Reading passage
* * * *

EDWARD H. AHRENS JR. M.D.1, RUTH C. HARRIS M.D.2, and H. EDWARD MACMAHON M.D.2

1 Senior Pediatric Fellow of The National Foundation for Infantile Paralysis., The Departments of the Hospital and Laboratories of the Rockefeller Institute for Medical Research, Babies Hospital of New York, and Tufts College Medical School, Boston.
2 The Departments of the Hospital and Laboratories of the Rockefeller Institute for Medical Research, Babies Hospital of New York, and Tufts College Medical School, Boston.

Case histories of four patients with atresia of the intrahepatic interlobular bile ducts are reviewed. Three of the four also had anomalies of the extrahepatic bile ducts. All had secondary biliary cirrhosis. The course of disease was distinguished by a relatively long life span, all patients surviving more than three years and one remaining alive at five years. Generalized skin xanthomatosis occurred in all patients, together with a marked and characteristic elevation of the serum lipids.

* * * *

Excerpted data

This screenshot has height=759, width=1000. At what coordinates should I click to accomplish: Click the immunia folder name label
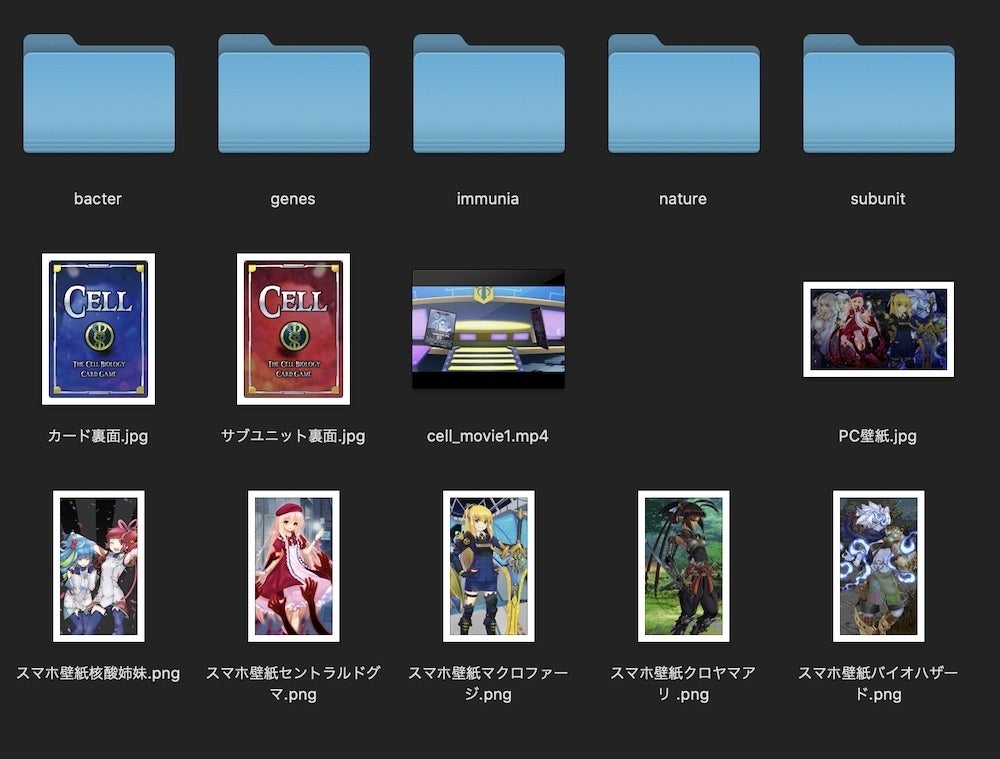click(x=488, y=199)
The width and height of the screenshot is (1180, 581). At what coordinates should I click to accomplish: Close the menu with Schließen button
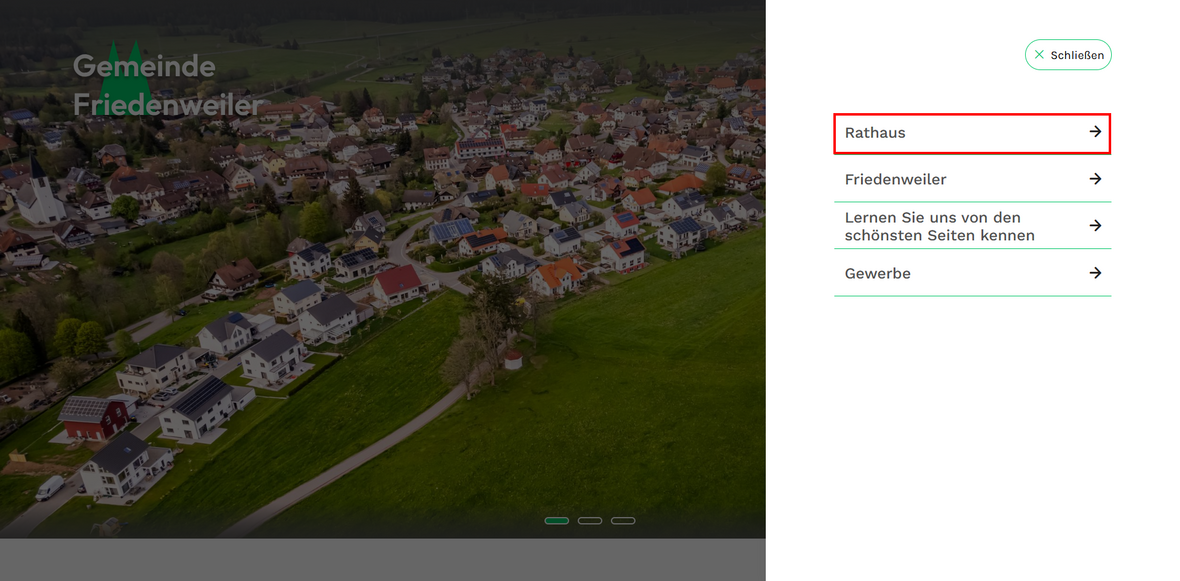(x=1068, y=55)
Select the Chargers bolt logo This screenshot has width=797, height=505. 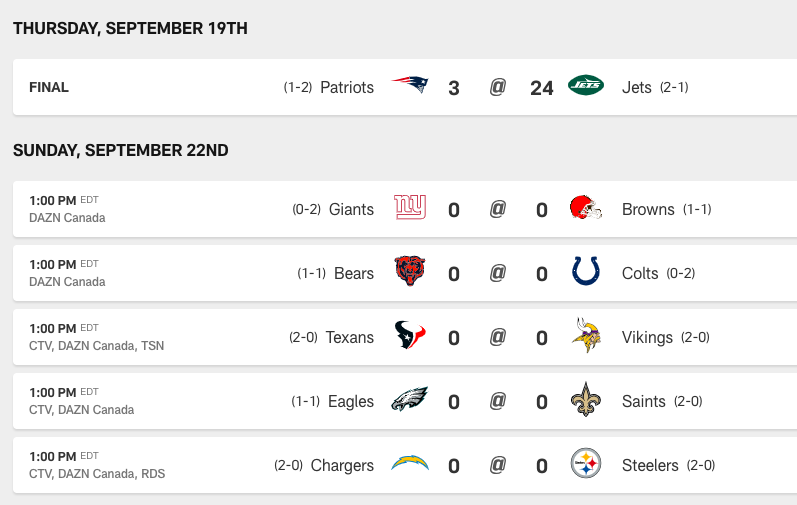[x=410, y=463]
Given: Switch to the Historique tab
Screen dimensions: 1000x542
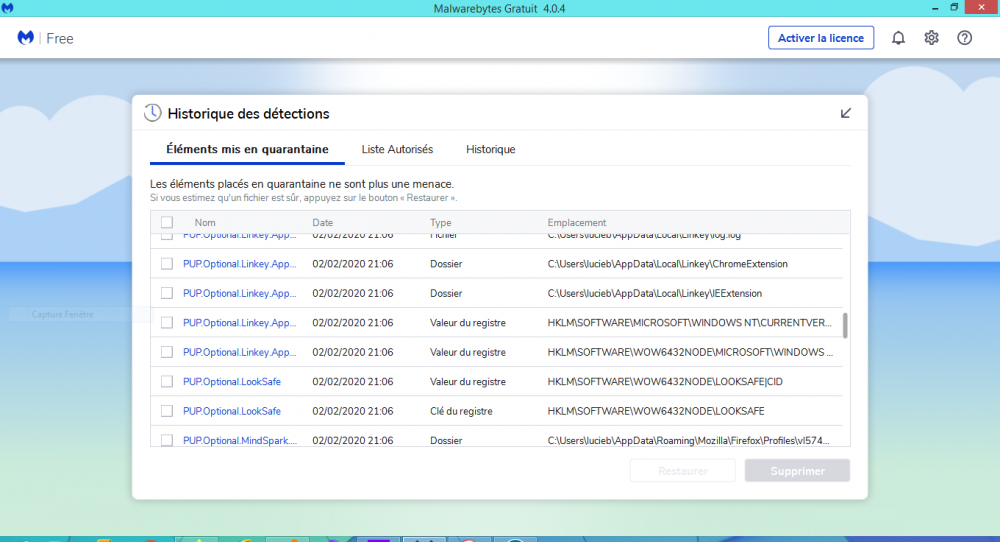Looking at the screenshot, I should click(x=490, y=149).
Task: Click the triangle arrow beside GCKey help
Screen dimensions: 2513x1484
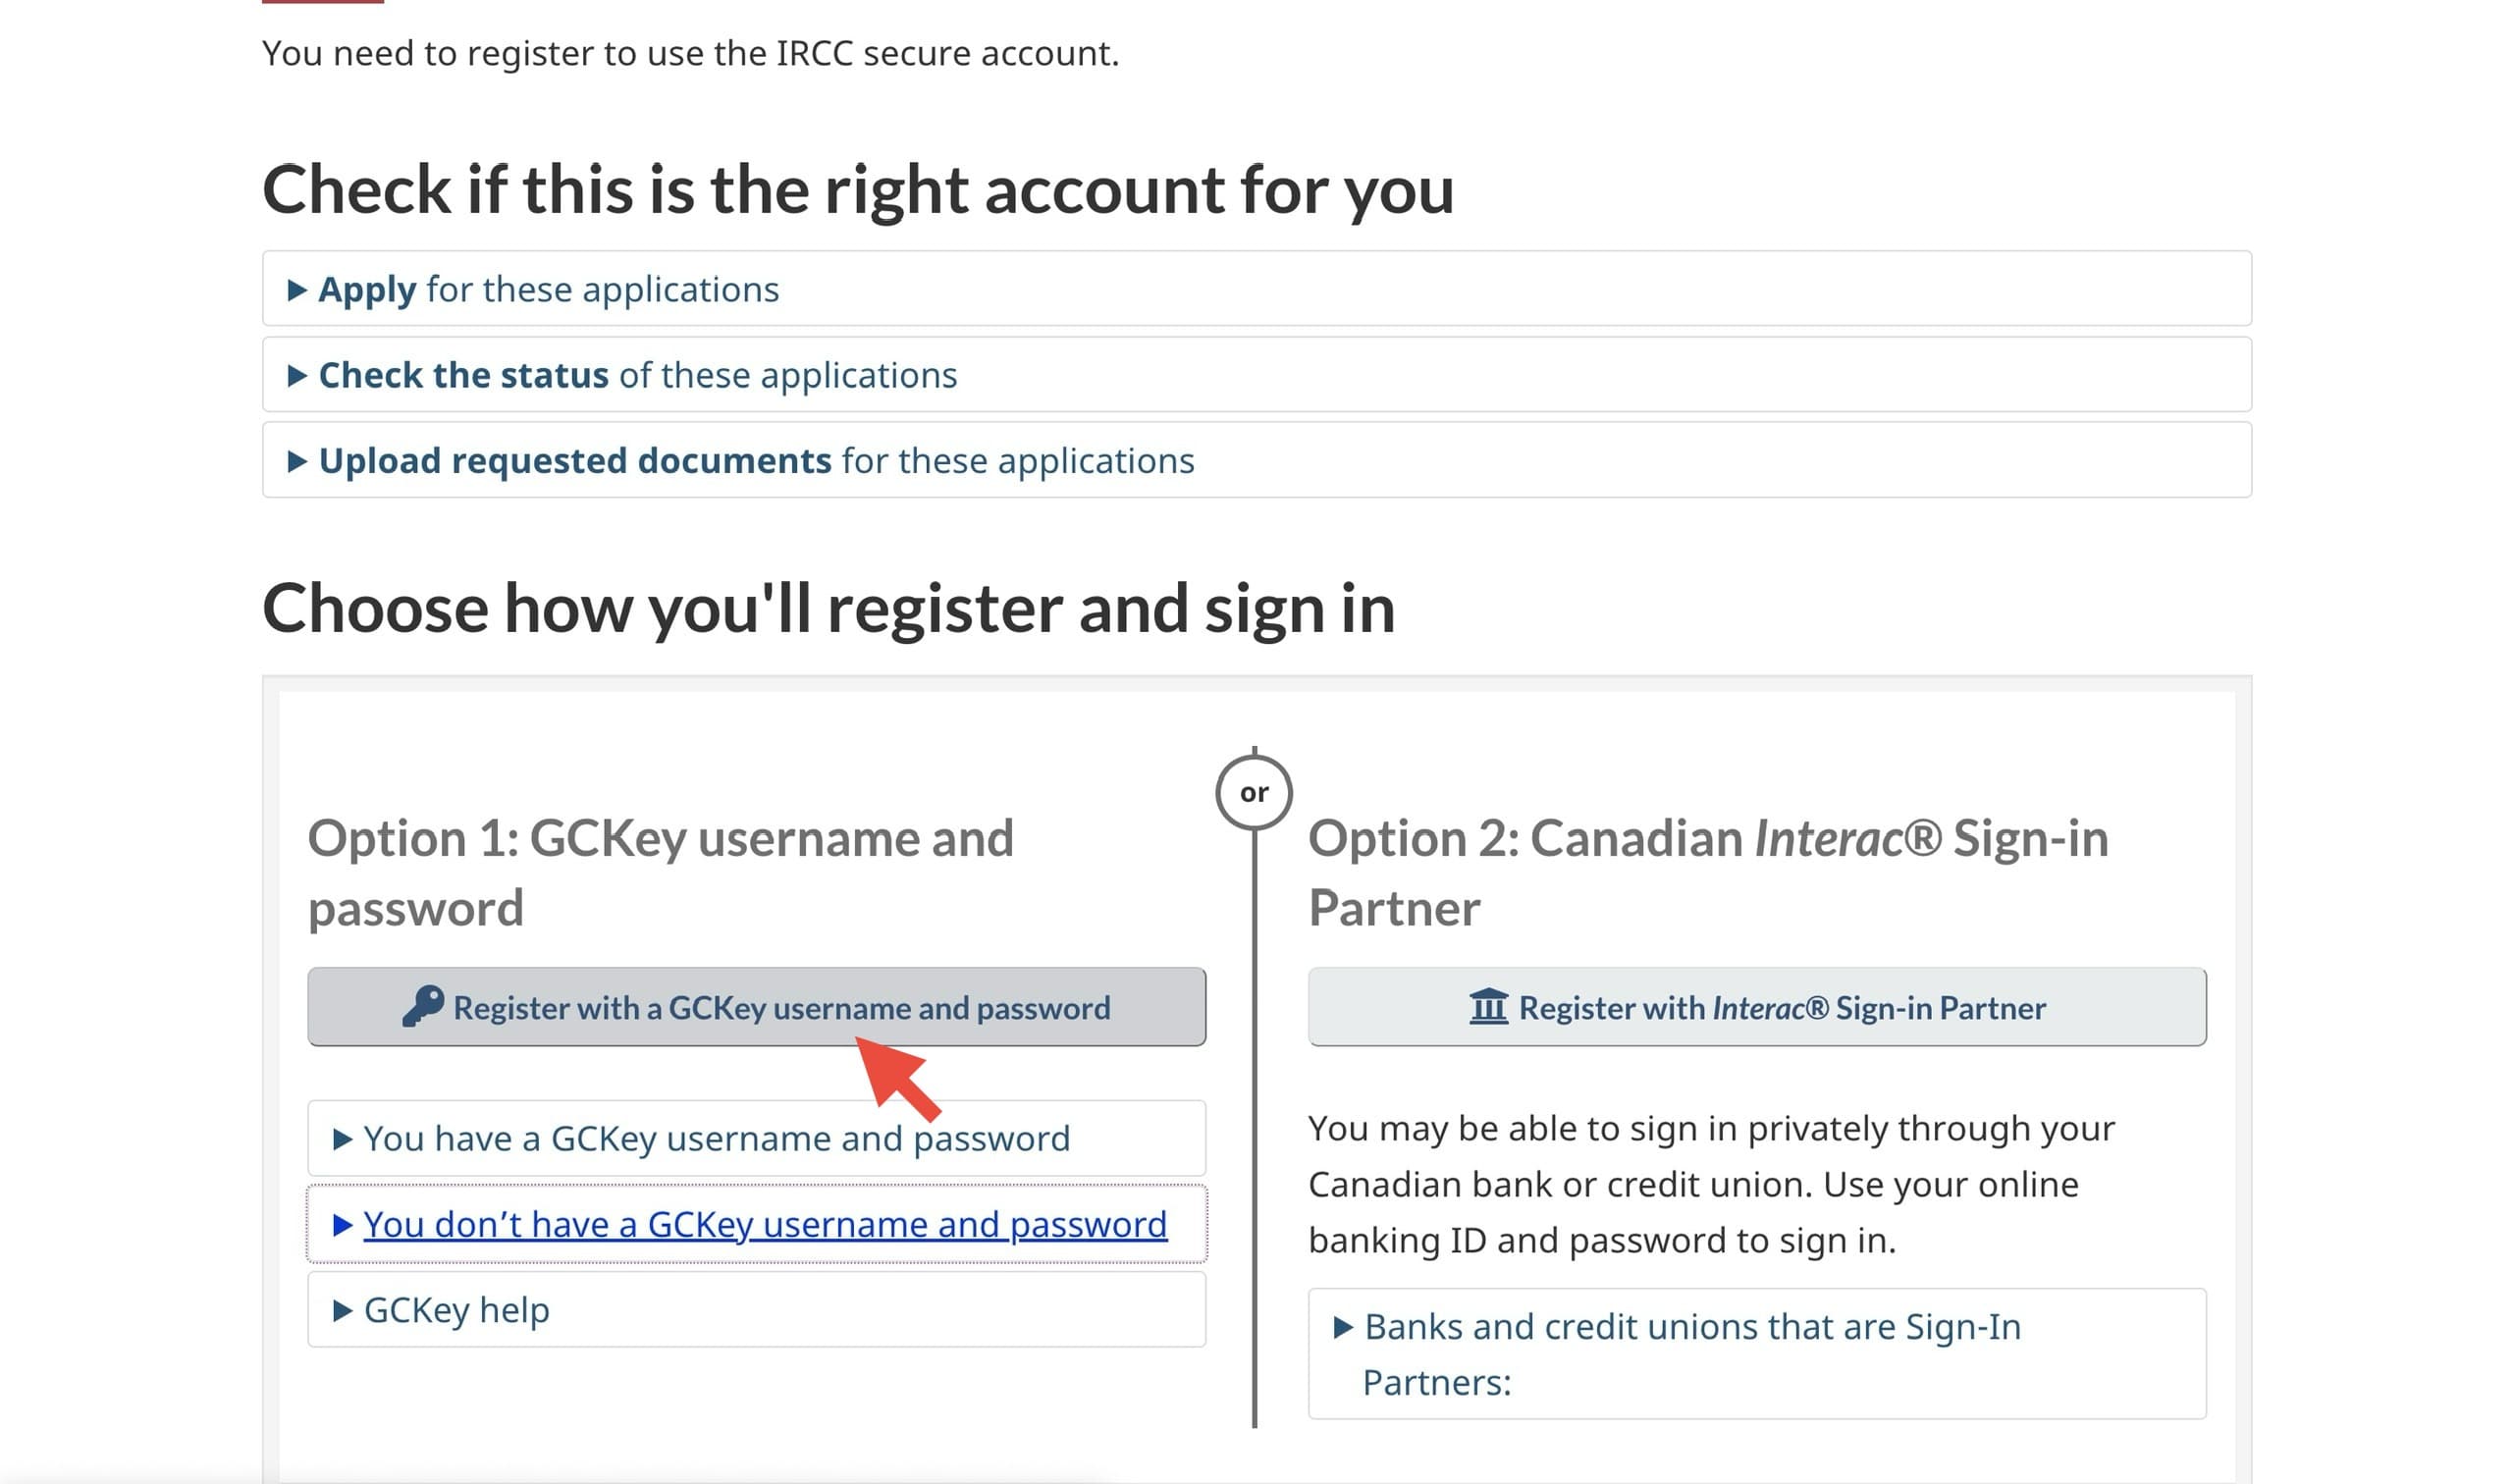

* * * *

Task item
Extend the abstract on the four patients with intrahepatic bile duct atresia beyond the point where it stops. The records play no part in what follows.

Result of the task
There was no indication on postmortem examination that intrahepatic bile ducts had developed and then become obliterated. The evidence presented in this study suggests that absence of interlobular bile ducts is a developmental anomaly, and that the embryologic development of biliary epithelium is normally independent of the growth of hepatic trabeculae.